Personal information
- Born: 26 August 1898 Zagreb, Austro-Hungarian Monarchy, (now Croatia)
- Died: 18 November 1975 (aged 77) Zagreb, SFR Yugoslavia

Chess career
- Country: Croatia
- Title: International Master (1951) International Arbiter (1952)

= Vladimir Vuković =

Croatian Jewish chess writer, player and arbiter (1898–1975)

Vladimir Vuković (26 August 1898, Zagreb – 18 November 1975, Zagreb) was a Croatian Jewish chess writer, theoretician, player, arbiter, and journalist.

==Chess career==
Included in Vuković's tournament record achievements:
- 3rd at Celje 1921, behind Stefan Erdélyi and Imre König
- =4–7th at Vienna 1921 tied with Ernst Grünfeld, Savielly Tartakower, and Árpád Vajda; won by Friedrich Sämisch
- 1st at Vienna 1921
- =10–11th at Vienna 1922; won by Akiba Rubinstein
- =4–5th at Györ 1924 (Hungarian Chess Championship); won by Géza Nagy
- =4–5th at Debrecen 1925; won by Hans Kmoch
- 7th at Kecskemét 1927 (elim., group B); won by Lajos Steiner
- =6–7th at Kecskemét 1927 (final B); won by Savielly Tartakower
- 3rd at Ramsgate 1929, behind Adolf Seitz and Árpád Vajda

He played for Yugoslavia on in the 1st Chess Olympiad at London 1927, posting a record of +7−6=2.

He was awarded the International Master (IM) title in 1951 and International Arbiter (IA) in 1952.
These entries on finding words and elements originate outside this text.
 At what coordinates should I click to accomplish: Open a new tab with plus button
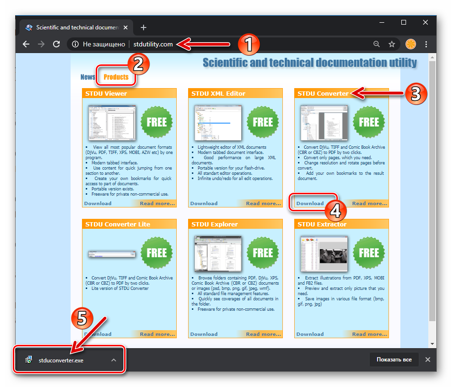(144, 27)
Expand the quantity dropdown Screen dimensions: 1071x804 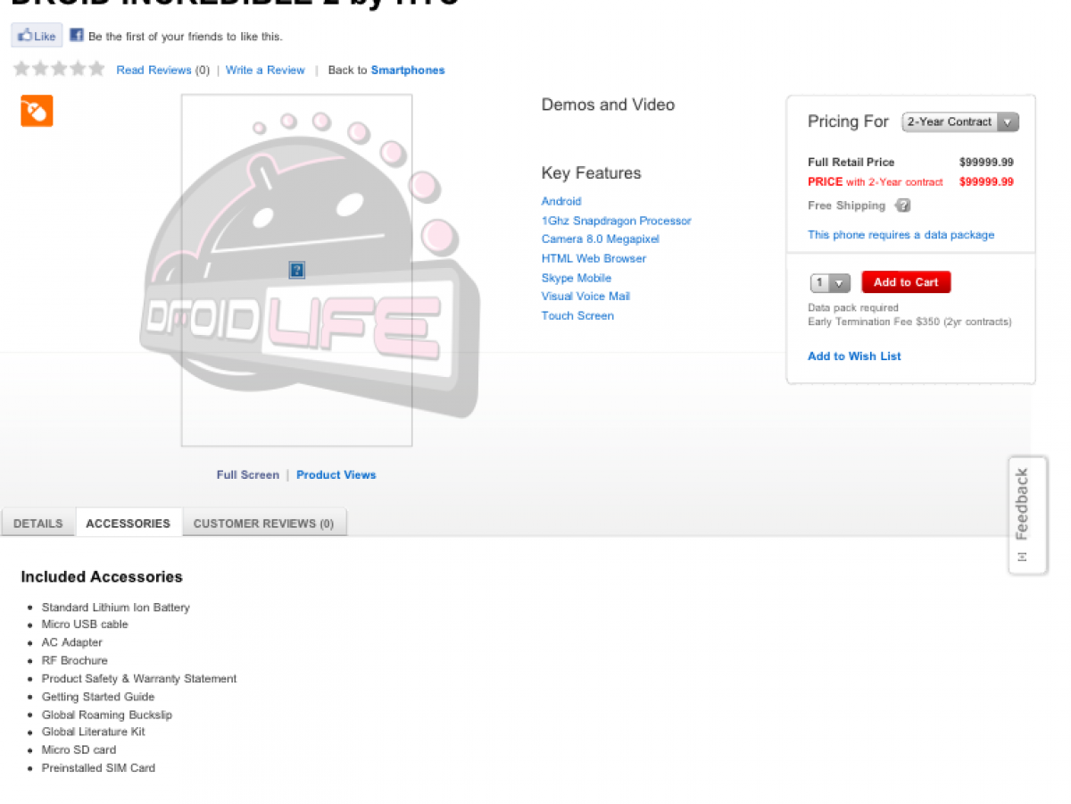(830, 283)
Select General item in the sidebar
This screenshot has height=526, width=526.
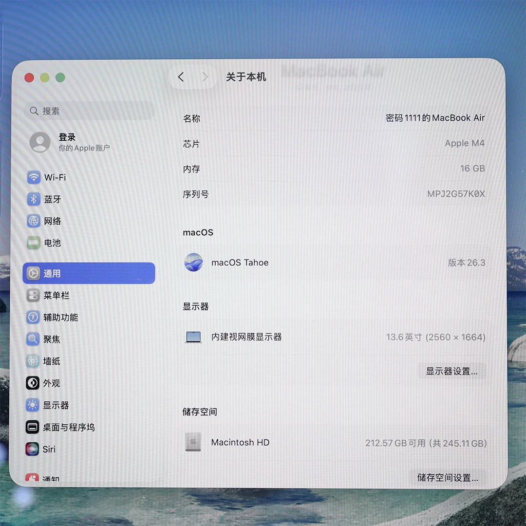(89, 273)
He also served as the vice-president of the Croatian Chess Federation.

===Writer===
Vuković edited the monthly chess magazine Šahovski Glasnik (Chess Journal), the official periodical of the Yugoslavian chess federation.
He is the author of The Art of Attack in Chess (Oxford-London 1963), which is widely regarded as a classic of chess literature. Other books he wrote include Razvoj šahovskih ideja [The development of chess ideas] (Zagreb 1928) and The Chess Sacrifice (London-New York 1968).

== Legacy ==
Vuković has a checkmate pattern named after him: Vuković's Mate. It involves checkmating the enemy king with a rook in front of it while a knight blocks off the adjacent escape squares.

== Death ==
Vuković died on November 18, 1975, in Zagreb and was buried at the Mirogoj Cemetery.